Su crecimiento no es casualidad, sino resultado de una combinación de factores económicos, históricos y de impulso gubernamental. La base de su economía sigue siendo la actividad minera, motor que ha sostenido a generaciones.
Sin embargo, en los últimos años, la apuesta por el turismo y la infraestructura ha comenzado a rendir frutos.
La coordinación entre el Gobierno del Estado, encabezado por Ricardo Gallardo Cardona, y la administración municipal de Marisol Nájera Alba ha permitido posicionar a Charcas en escenarios de interés estatal, nacional e incluso internacional.

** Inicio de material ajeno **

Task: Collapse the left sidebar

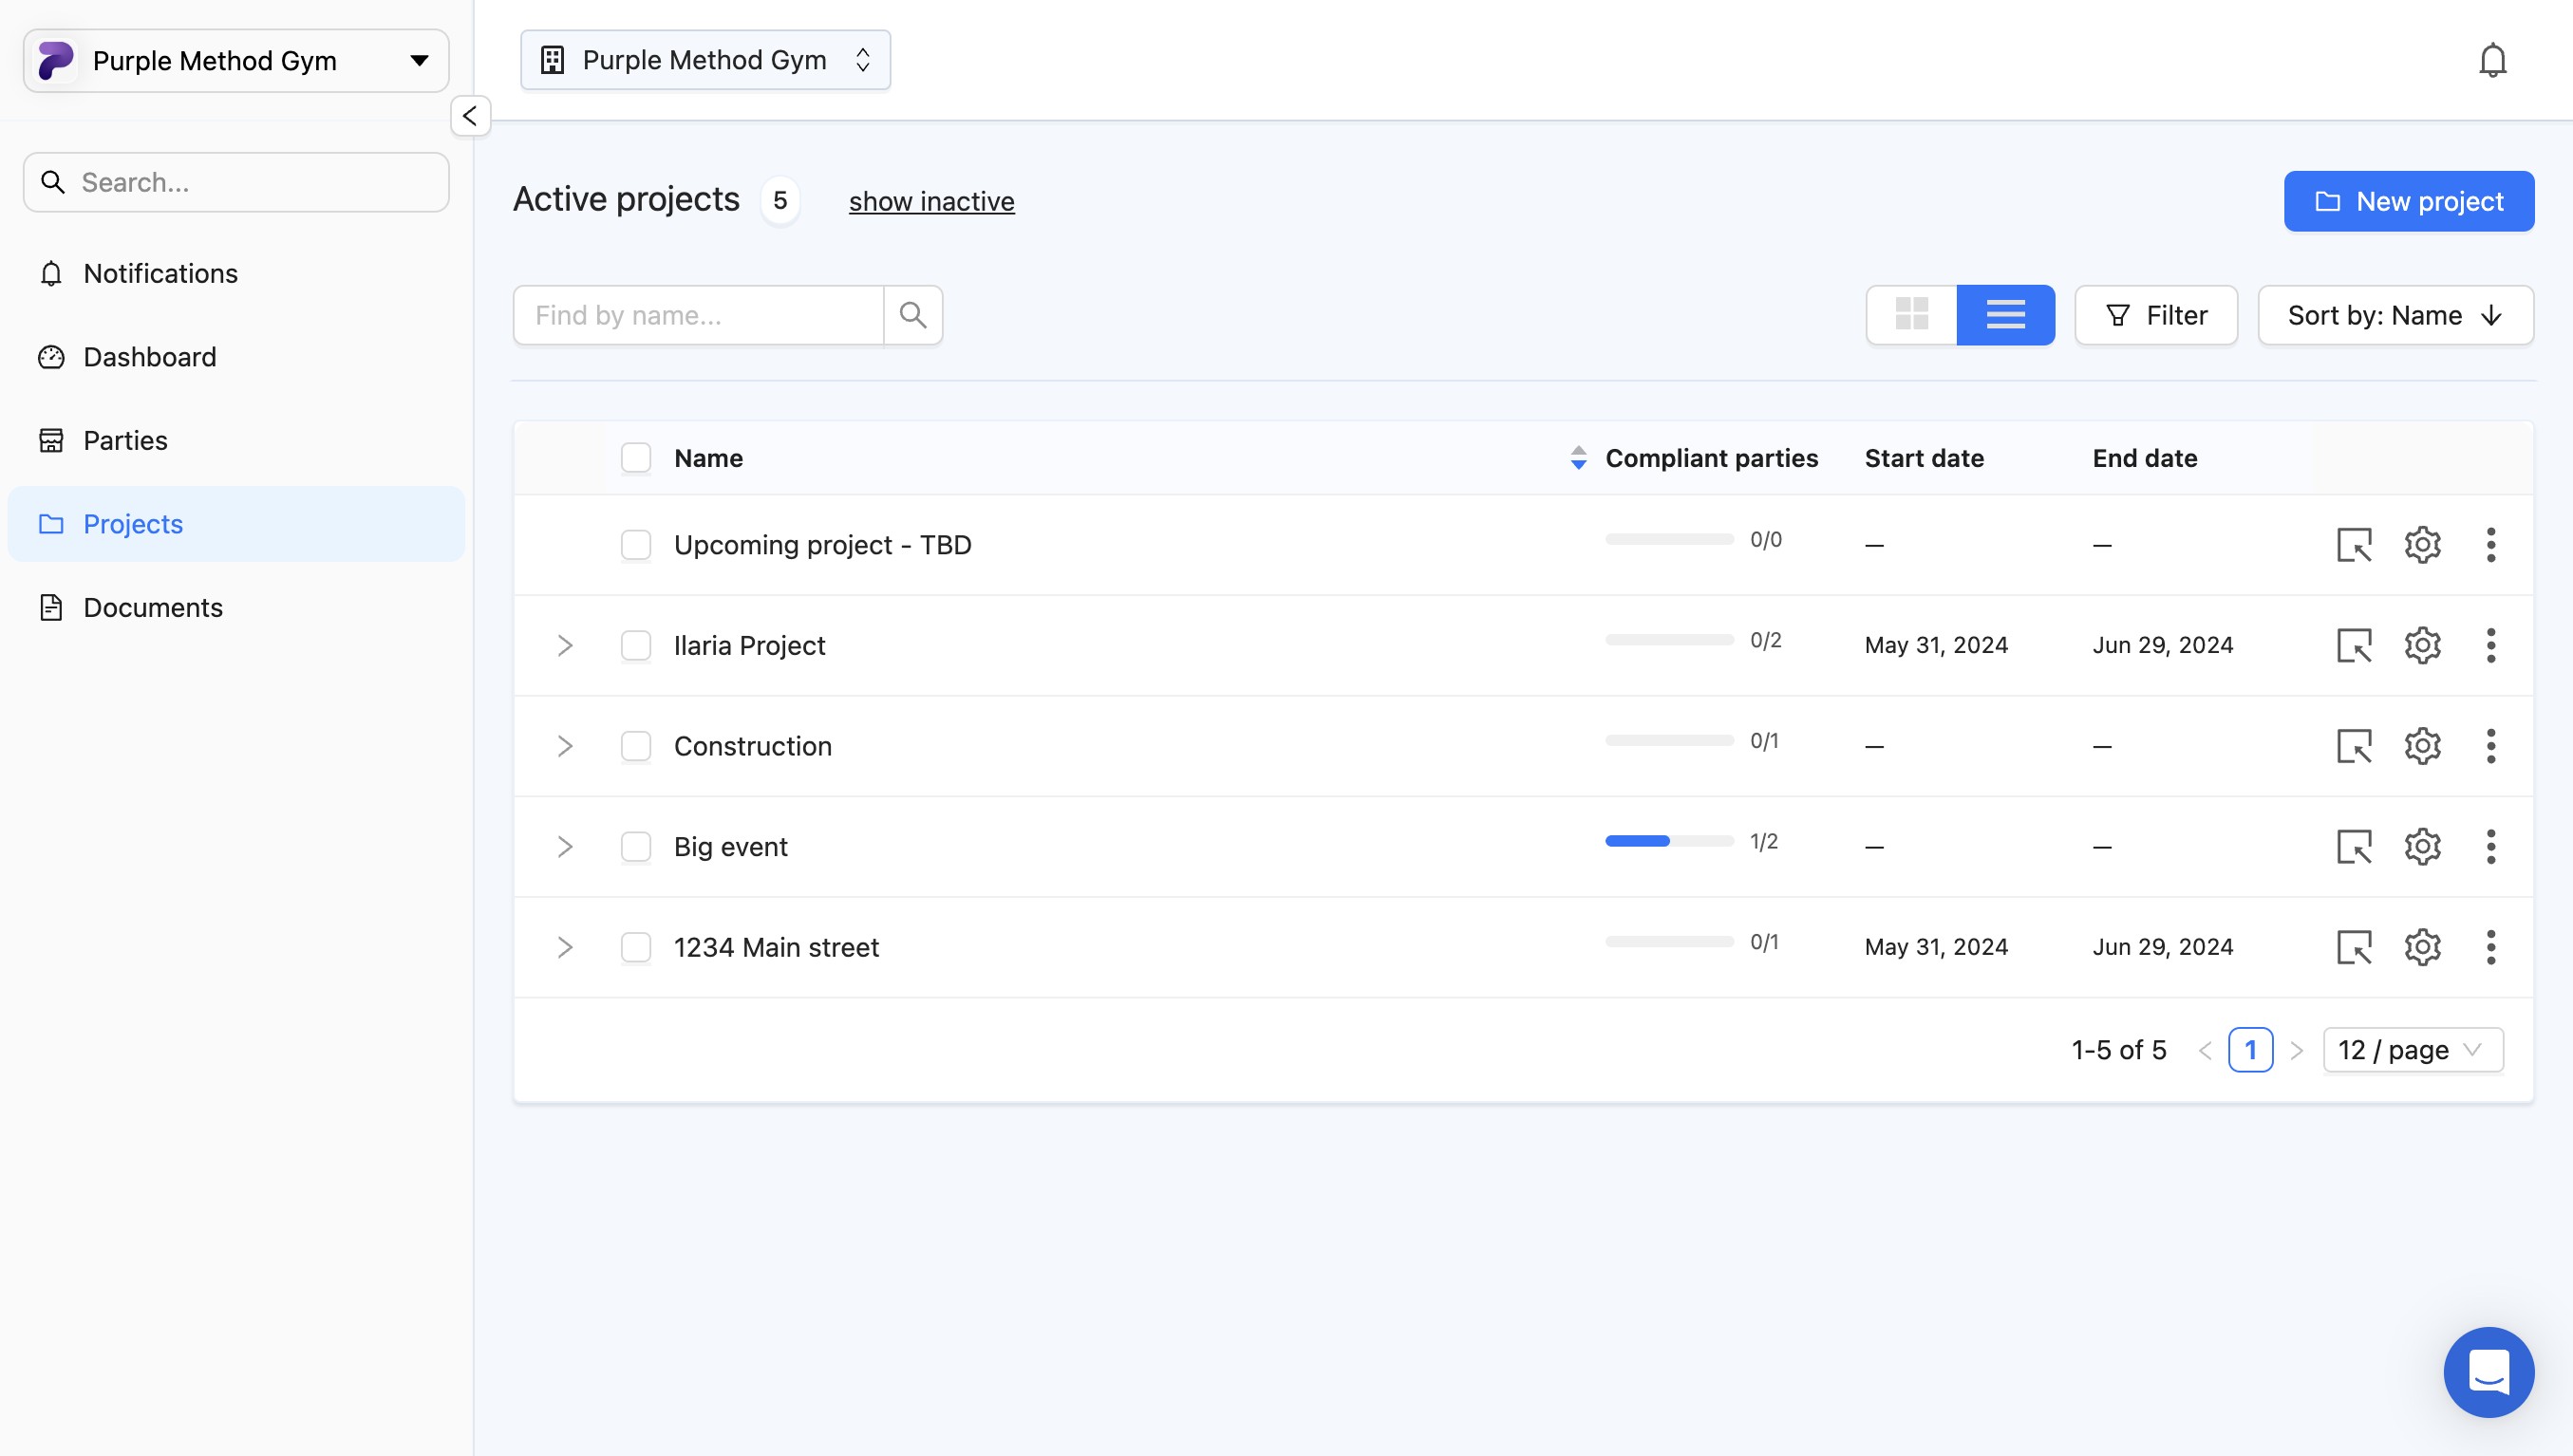Action: click(470, 116)
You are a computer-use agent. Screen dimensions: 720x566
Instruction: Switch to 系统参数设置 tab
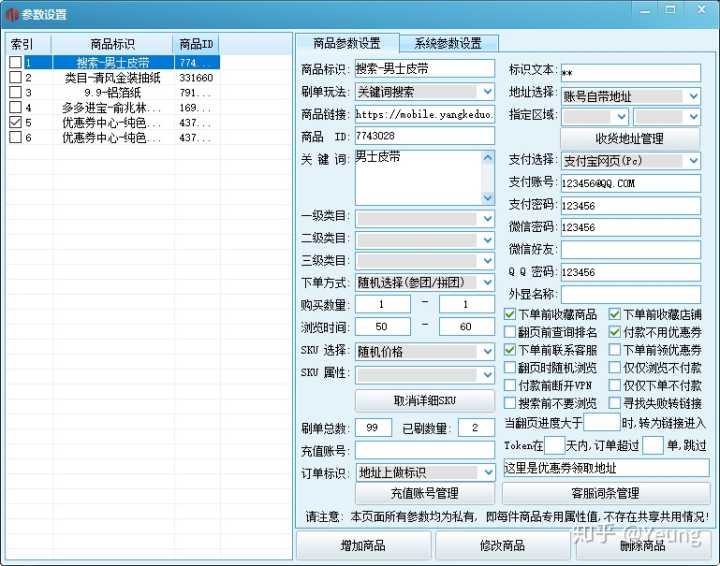[448, 43]
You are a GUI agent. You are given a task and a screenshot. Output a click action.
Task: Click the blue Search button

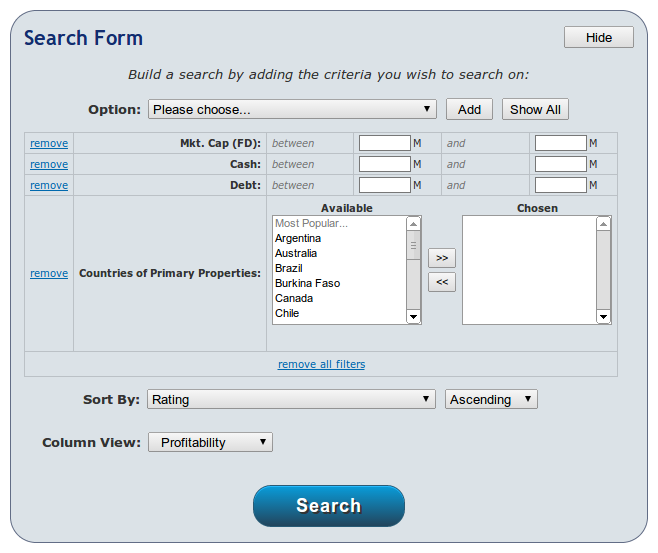(329, 506)
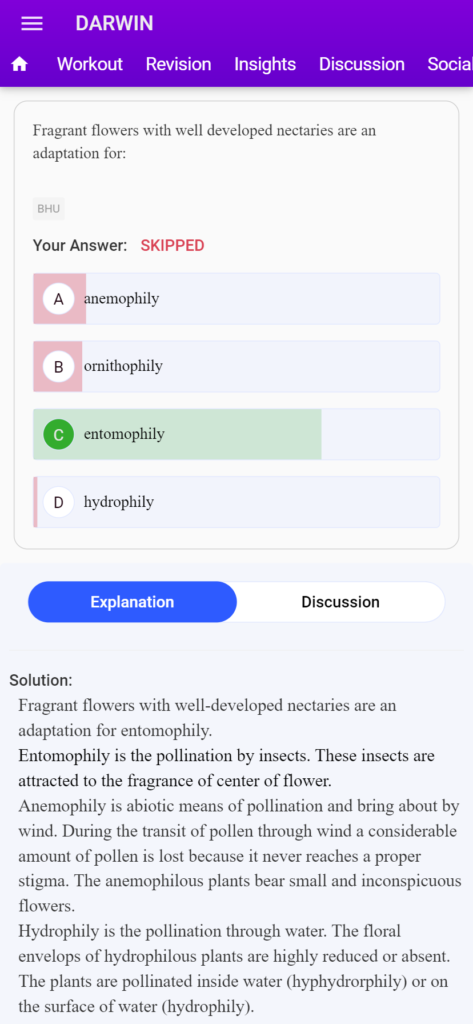Open the Insights tab
Viewport: 473px width, 1024px height.
265,64
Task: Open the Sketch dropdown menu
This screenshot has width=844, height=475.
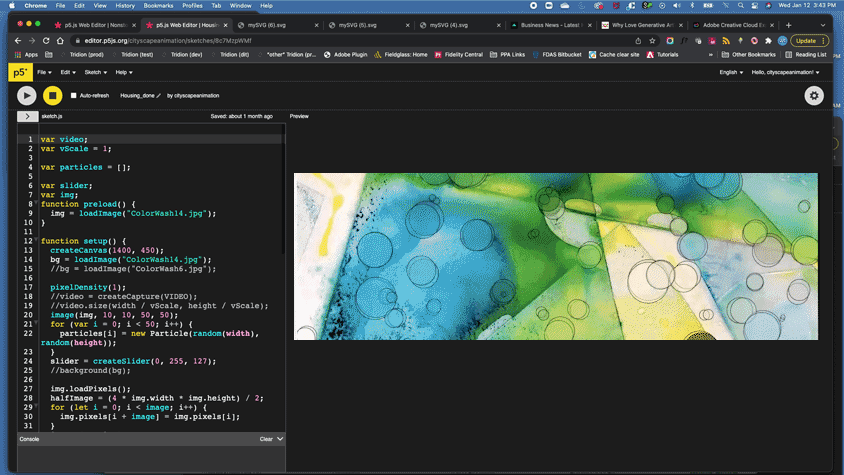Action: tap(95, 72)
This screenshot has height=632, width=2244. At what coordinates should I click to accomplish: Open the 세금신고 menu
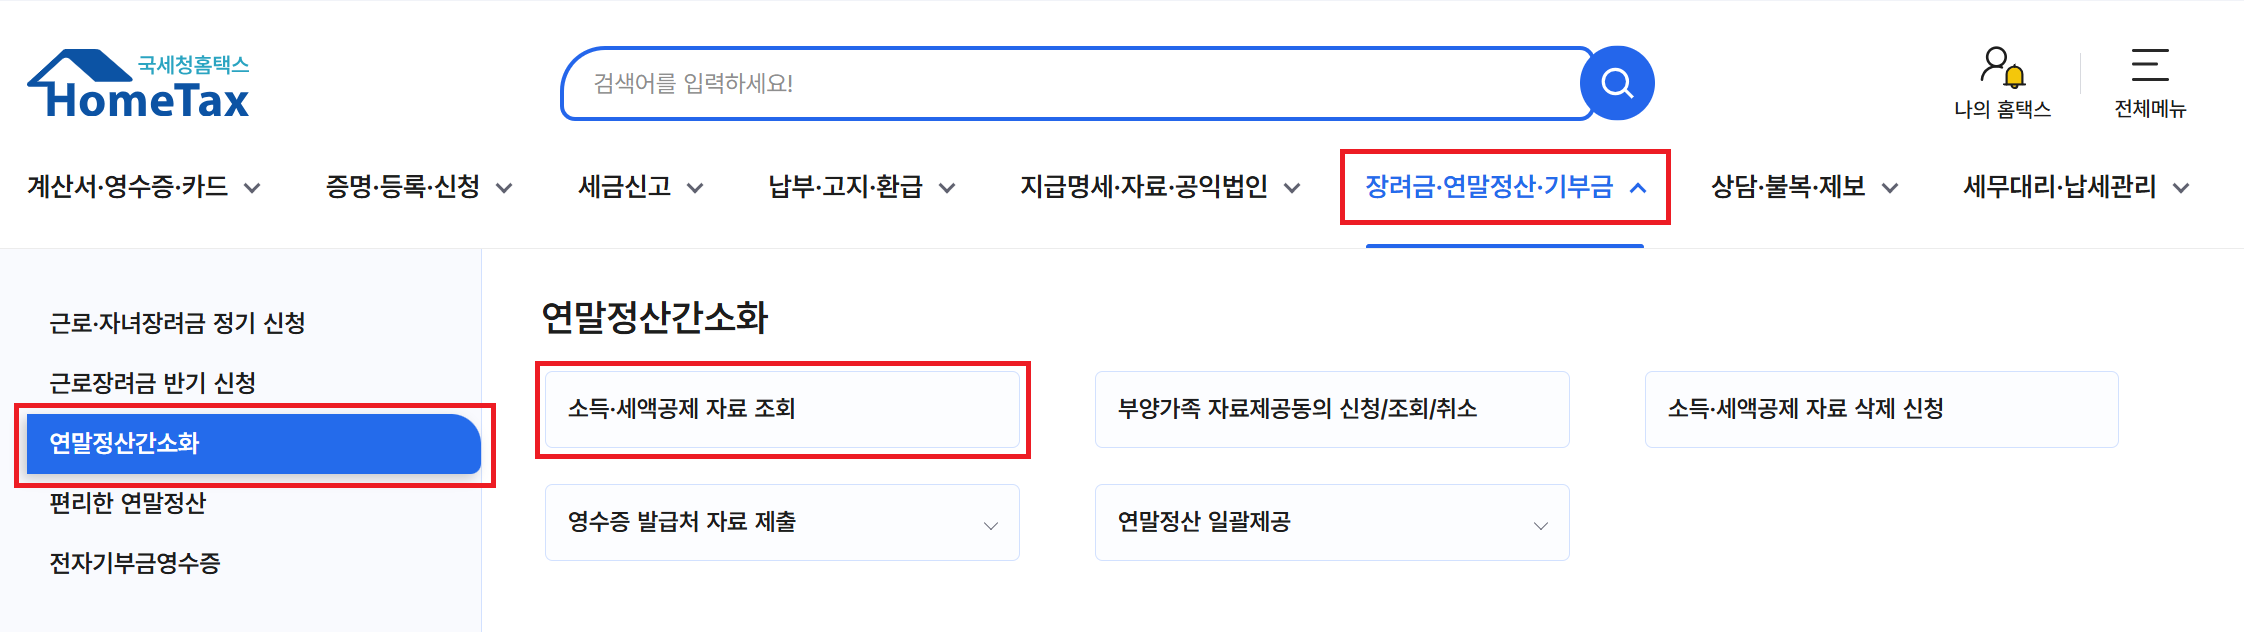coord(637,187)
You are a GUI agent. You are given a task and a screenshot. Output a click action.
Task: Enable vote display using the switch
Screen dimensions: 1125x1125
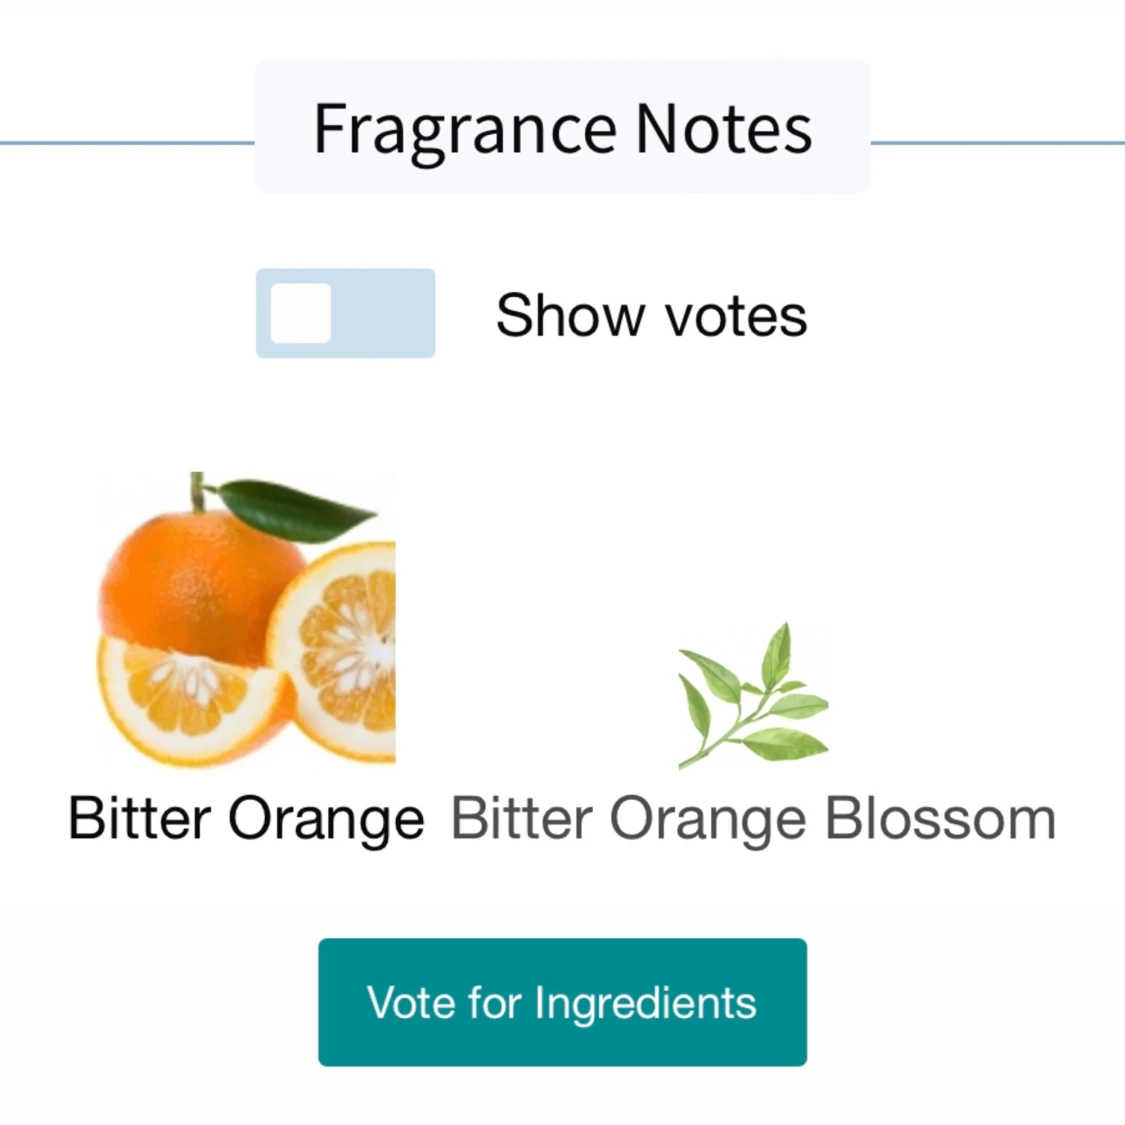[x=345, y=313]
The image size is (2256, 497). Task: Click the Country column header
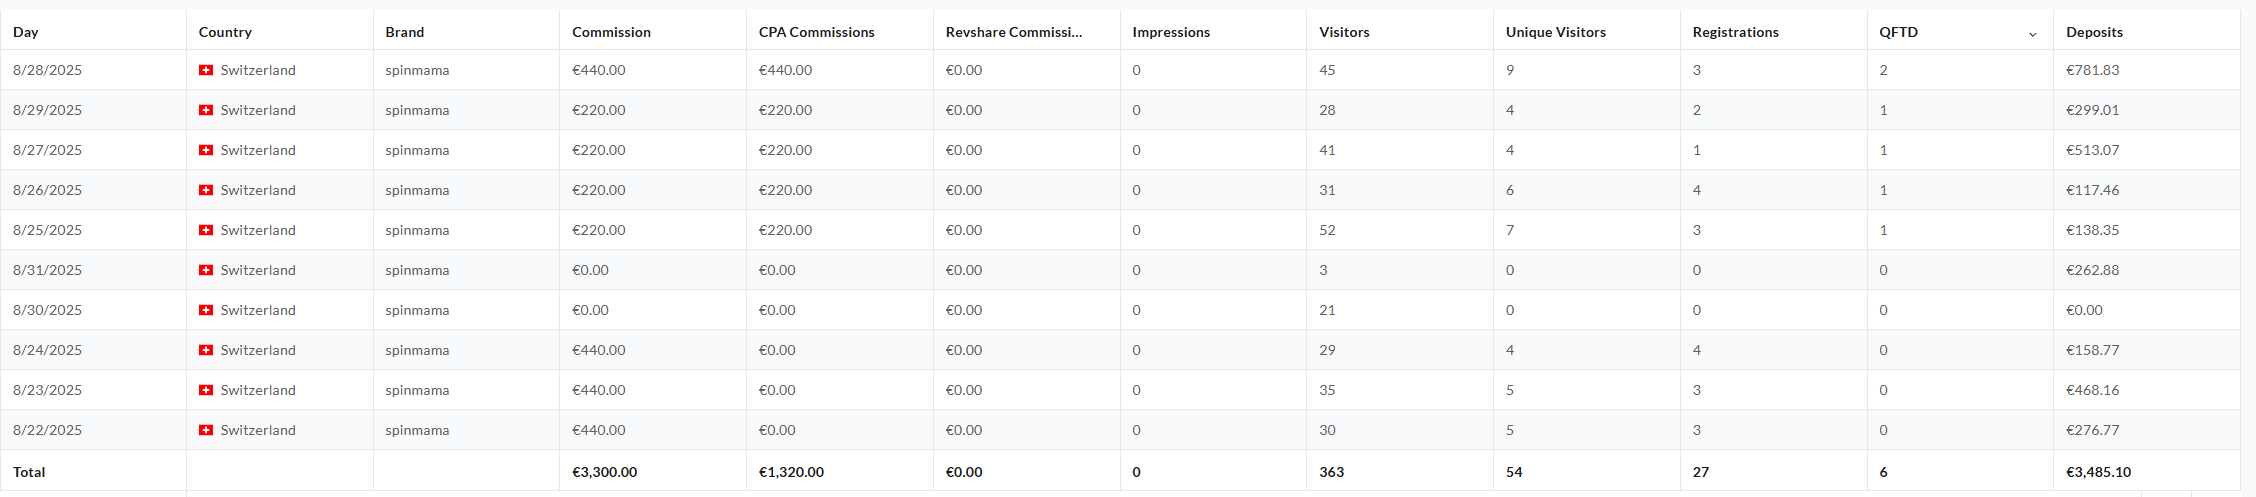point(225,32)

Eventos culturales, artísticos y deportivos —especialmente durante la Semana Mayor— han convertido al municipio en uno de los destinos más visitados en esta temporada. A ello se suman sus monumentos históricos, así como nuevos atractivos como el Parque El Meteorito, el Museo de Astronomía y el recién rehabilitado Ojo de Agua, que fortalecen su vocación turística.
A futuro, la llegada del tren de pasajeros a la antigua estación de Álvaro Obregón, representa una oportunidad más para detonar el crecimiento regional. Infraestructura, vivienda y conectividad perfilan un panorama atractivo para la inversión.
No obstante, persisten retos como el desabasto de agua, una problemática marcada por los ciclos naturales de sequía y lluvia. Aun así, Charcas avanza, equilibrando sus desafíos con un potencial que lo proyecta como uno de los puntos clave del desarrollo potosino.